University of California, Berkeley (UCB) students Angela Miller and Zach Bowin have been suspended from school, and Miller threatened with eviction from student housing, for participating in a protest that occurred outside of UCB Chancellor Robert Birgeneau’s campus home on Friday, December 11, 2009. (See: “Police crack down on California student protests: California governor denounces ‘terrorism’”)

 

The protest was part of ongoing actions by University of California (UC) students last fall and early this winter in opposition to a massive assault on public higher education in the state. As the result of a multi-billion dollar reduction in funding, in mid-November fees were raised at the 10 UC campuses located across California by 32 percent. Coming alongside hiring freezes, increases in class size, reductions in course offerings, and limits on enrollment, the tuition hike has meant that many students have had to either drop out of the UC system or forego enrollment because they cannot afford to attend.

Campus police arrested eight people at the December 11 protest, including the two UCB students and two students from University of California, Davis, charging them with felony property damage, threatening a university official, rioting, attempted burglary, attempted arson of an occupied building, and assault with a deadly weapon upon a police officer. The police set bail at over $100,000 for each arrestee.

Recognizing the weakness of the police case, the Alameda County District Attorney declined to proceed with charges in criminal court.

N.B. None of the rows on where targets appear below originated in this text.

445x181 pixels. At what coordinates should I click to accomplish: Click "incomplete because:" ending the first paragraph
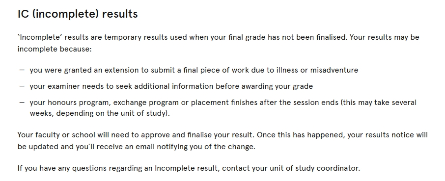point(55,49)
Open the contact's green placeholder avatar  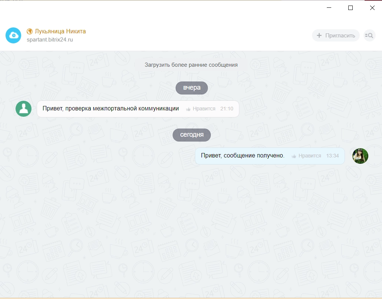coord(23,109)
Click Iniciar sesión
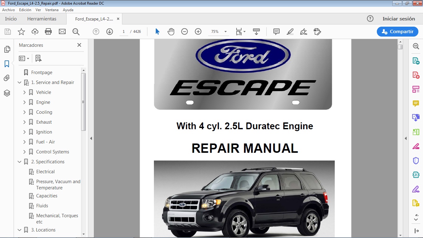The width and height of the screenshot is (423, 238). click(399, 19)
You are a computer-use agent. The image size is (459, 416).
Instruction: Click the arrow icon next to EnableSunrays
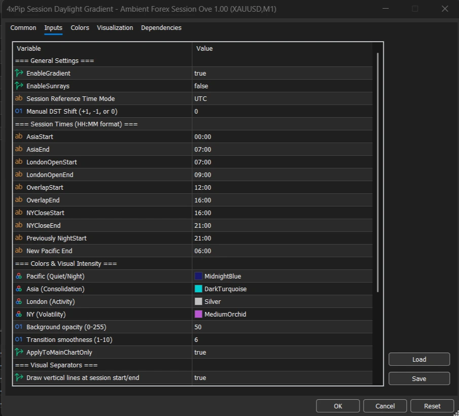(19, 86)
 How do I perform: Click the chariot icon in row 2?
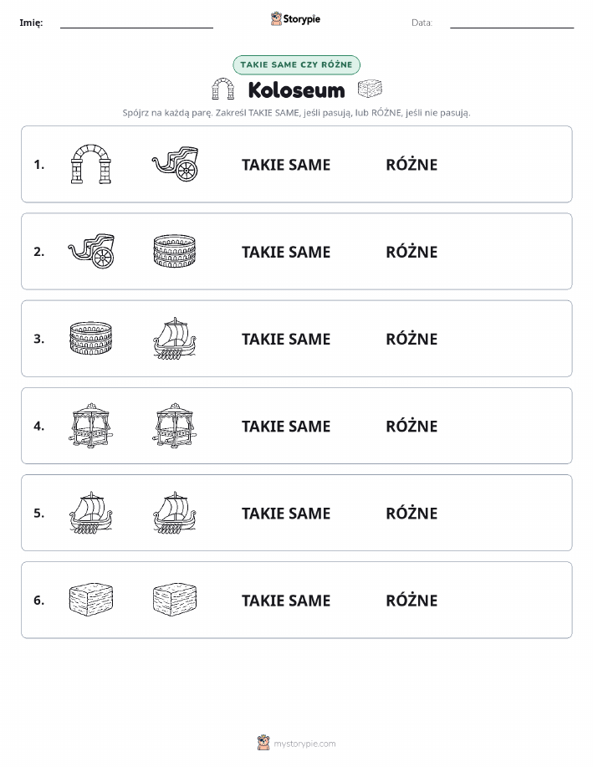[91, 251]
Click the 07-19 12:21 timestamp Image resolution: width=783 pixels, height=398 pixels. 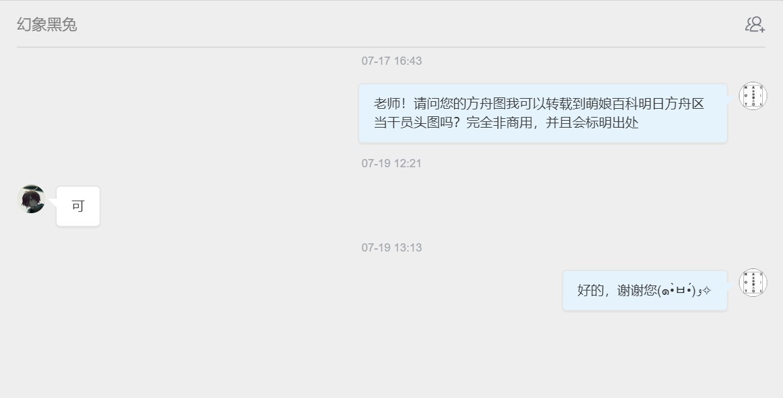click(x=391, y=163)
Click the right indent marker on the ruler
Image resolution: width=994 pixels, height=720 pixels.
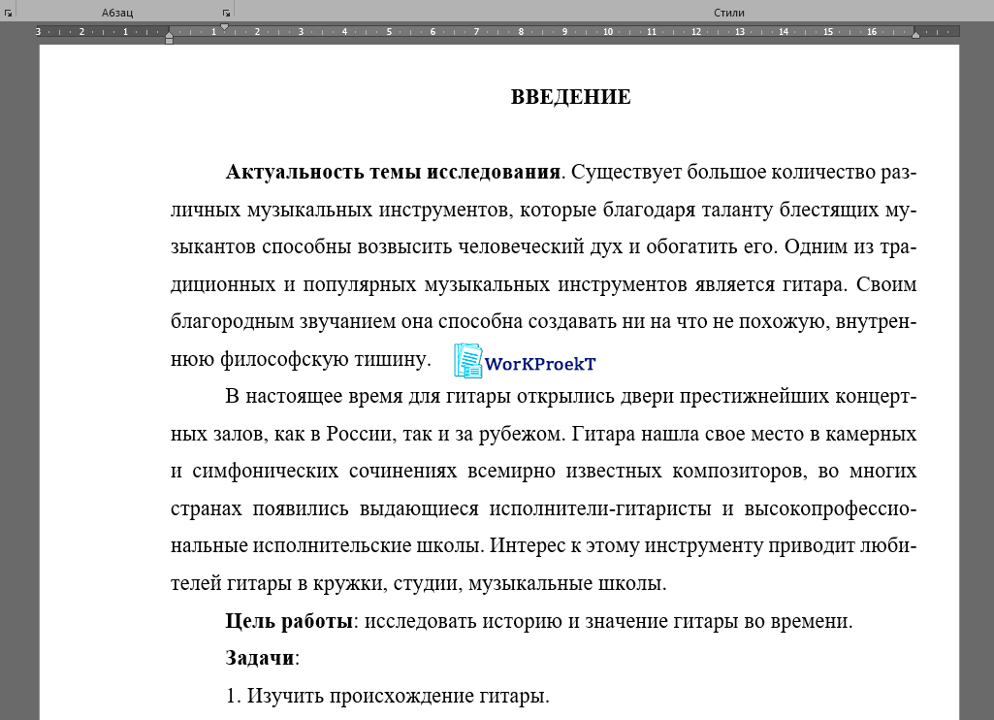[x=915, y=35]
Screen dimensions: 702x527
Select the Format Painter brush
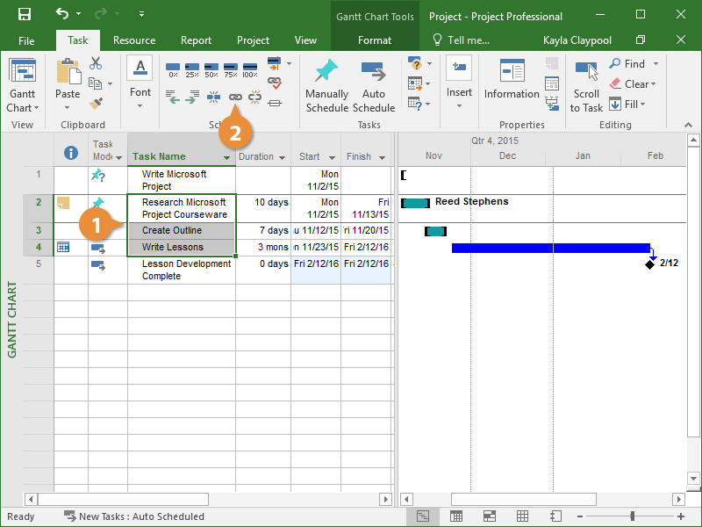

The students were then freed after spending a weekend in jail.

UC Berkeley’s “student conduct panel” then took up the cudgel against the students. It issued an interim suspension notice that prohibits Miller and Bowin from entering the campus or returning to class. As a result, Bowin was prevented from taking his final examinations. The UC Davis students reportedly received similar notices.

According to Stephen Rosenbaum, a lecturer at UC Berkeley law school who is representing both Bowin and Miller, the suspension notice “recites about six sections of the UC campus code of student conduct and then almost no facts in support of it.”

The panel also did its best to deprive Bowin and Miller of effective representation of counsel. It asked Rosenbaum to leave Bowin’s panel hearing for allegedly being “disruptive” when he was advocating on his client’s behalf.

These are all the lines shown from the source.